Working with computers constantly requires us to manage a tradeoff between speed and accuracy–implementing the seed-and-extend method is a nice example of this. We gain speed by skipping directly to the stage when we have a viable proto-alignment: a perfect match of the seed. We lose accuracy because we might miss the best alignment; the best alignment of the read with the target sequence might involve a difference between between the read and the target that is inside the seed. If we require an exact match at the seeding stage, we will miss optimal alignments that have this feature.

Choosing better seeds

The read, we assume, comes from a location that corresponds to a unique place in the target sequence. Whatever that location is, we want to hit it with the seed; but we don’t want too much noise, so we want it to be as likely as possible that any given hit is actually that uniquely correct one.

Thinking about the speed-accuracy tradeoff helps us understand why the length of the seed matters. As you use longer seeds, you gain speed but lose accuracy. You gain speed for two reasons: you begin your extension with a longer match already in place, so the extension goes more quickly; and you get fewer matches of the seed in the target, so there’s less extension work to do. The loss in accuracy arises from the higher chance that you miss the location where the seed actually comes from.

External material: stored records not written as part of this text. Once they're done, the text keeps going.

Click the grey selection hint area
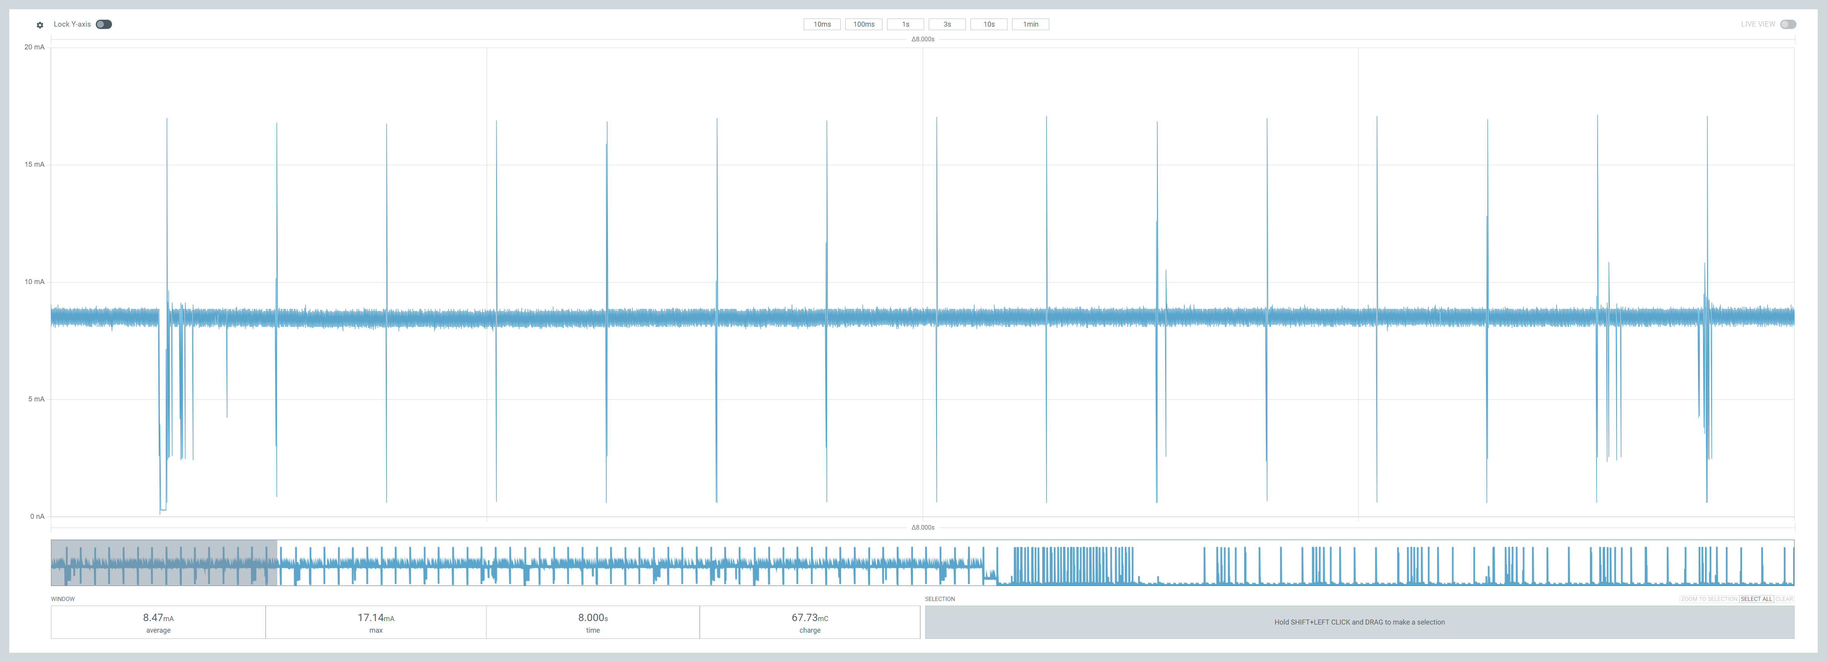Viewport: 1827px width, 662px height. click(1359, 622)
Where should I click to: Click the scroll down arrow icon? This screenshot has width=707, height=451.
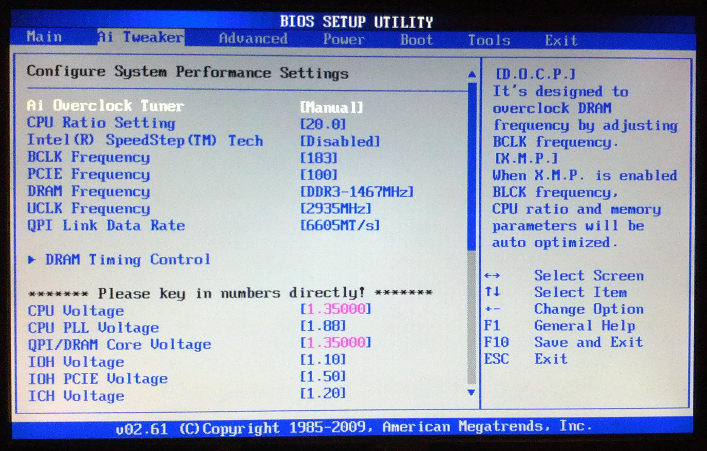pos(471,393)
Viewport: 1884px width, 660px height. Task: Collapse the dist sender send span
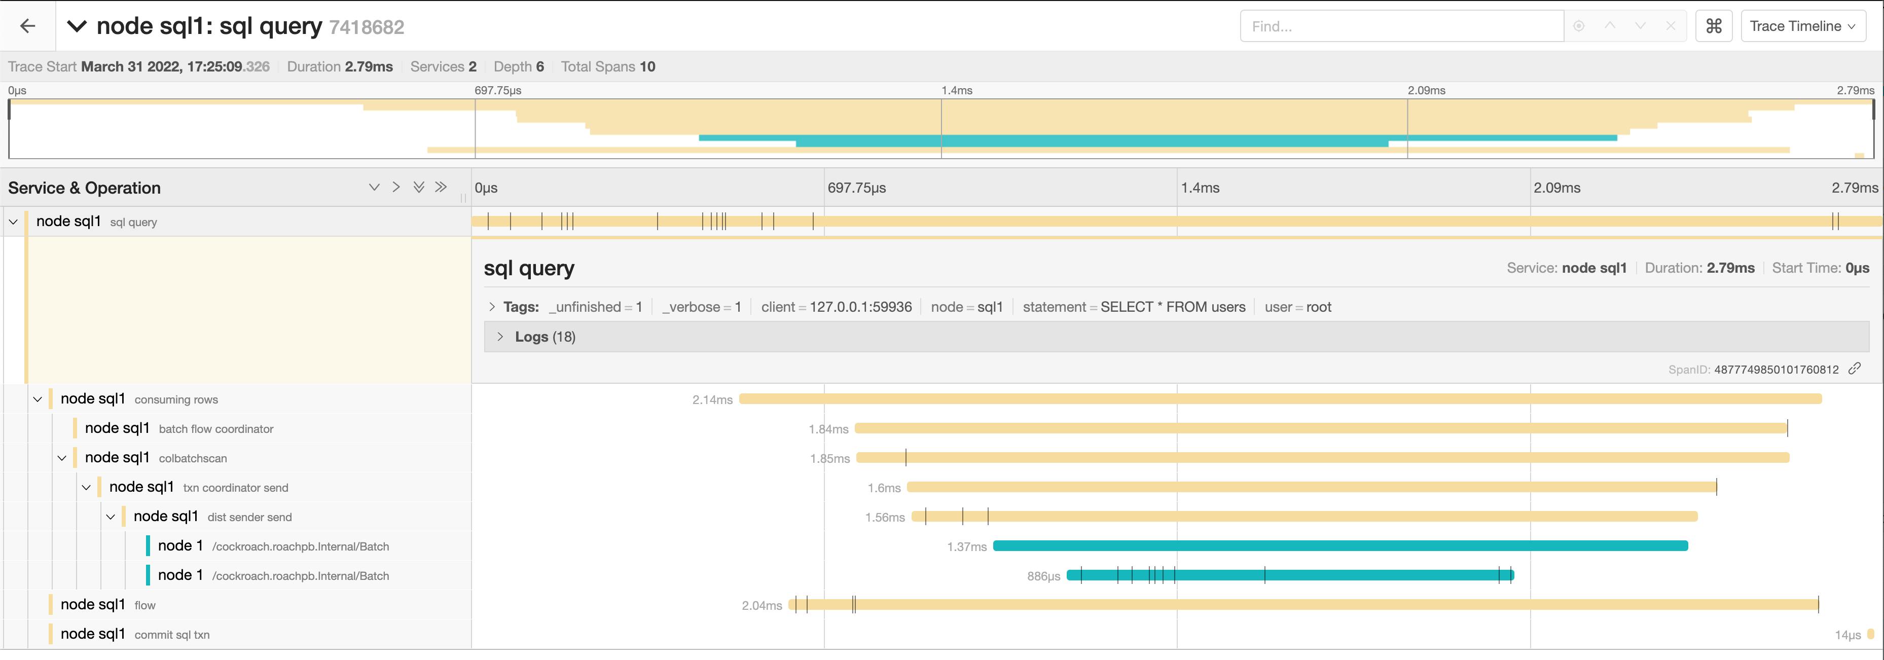click(110, 517)
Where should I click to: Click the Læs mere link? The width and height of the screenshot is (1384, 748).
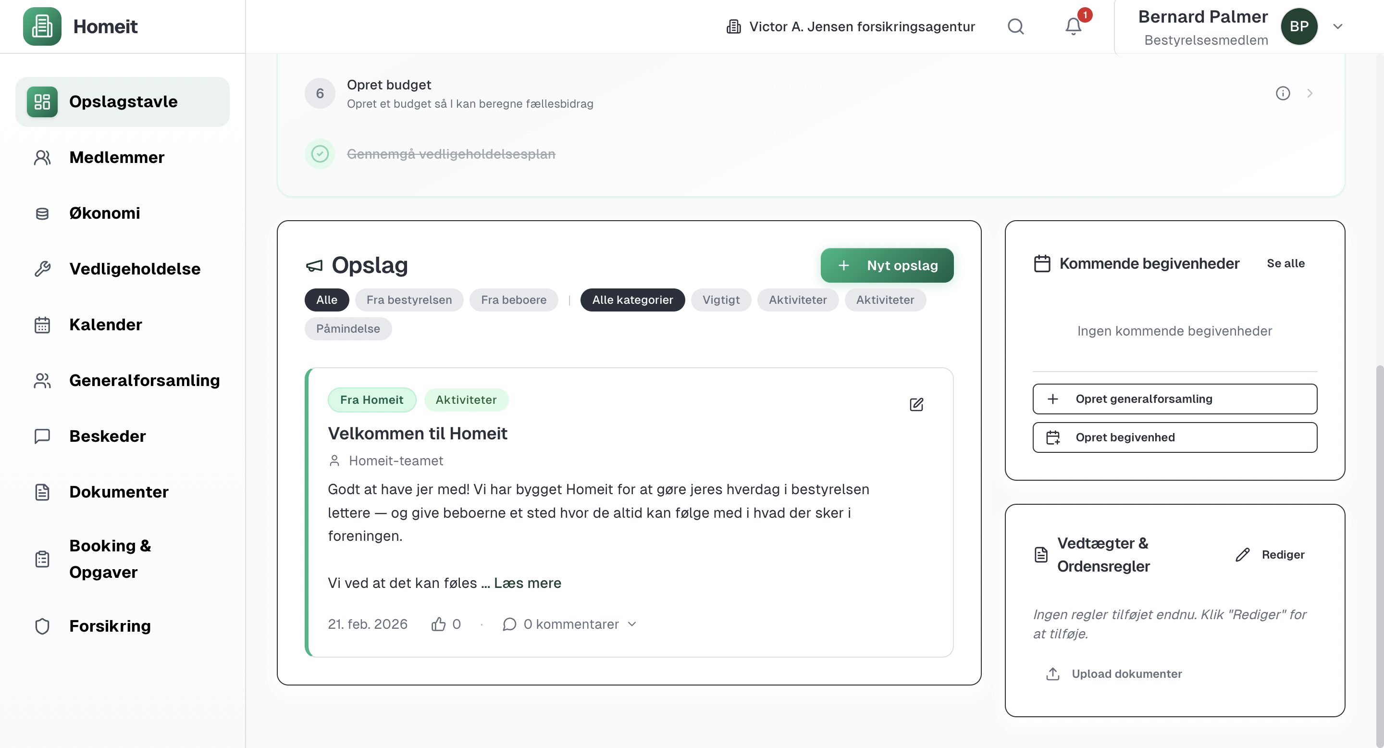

Choosing the length of the read correctly is just one way to balance the goals of speed and accuracy. Modern algorithms use some other tricks. One of them is to use nonconsecutive sets of letters as seeds: if your read is TCCGAAGTGCTAA, you might try to match up TCCGAAGTGCTAA instead of TCCGAAGTGCTAA. The second seed will match “AAGT;” the first will match “GA?GT,” where the question mark indicates that anything is allowed.

If genetic sequences were informationally similar to random strings of letters, this wouldn’t help: any four letters would be as good as any other. But genetic information, like English writing, is very much nonrandom. There is structure; the order of the elements matters; some subsequences recur much more often than others. One consequence of this is that spaced seeds tell you more about reads than non-spaced ones (the way that a fingerprint tells you more about the body it comes from than a fingerprint-sized patch of elbow skin would).

An example: spaced vs. non-spaced seeds

For a simple demonstration of this, I took ten thousand continuous 10-letter sequences from human chromosome 1. They matched an average of 1322 times in the chromosome—this suggests that the average ten-letter non-spaced seed from a read from chromosome 1 will leave you with 1322 extensions to complete and choose from.

I also took over five thousand 10-letter spaced seeds from the same chromosome. My method was simple: I just took 13-letter unspaced seeds and ignored three of the letters (so that 10 letters, as before, would be what the program looked for in the chromosome).

Even this very simple tweak helps us a lot: the average number of hits decreased to 1190: if we use spaced seeds in this context, we have almost 10% fewer hits to worry about, and (under reasonable assumptions) we are just as likely to have found the location we want.

The details of seeding get much more complicated than this, but the goal remains simple: find ways to search that sacrifice as little accuracy as possible but get you closer to your goal faster.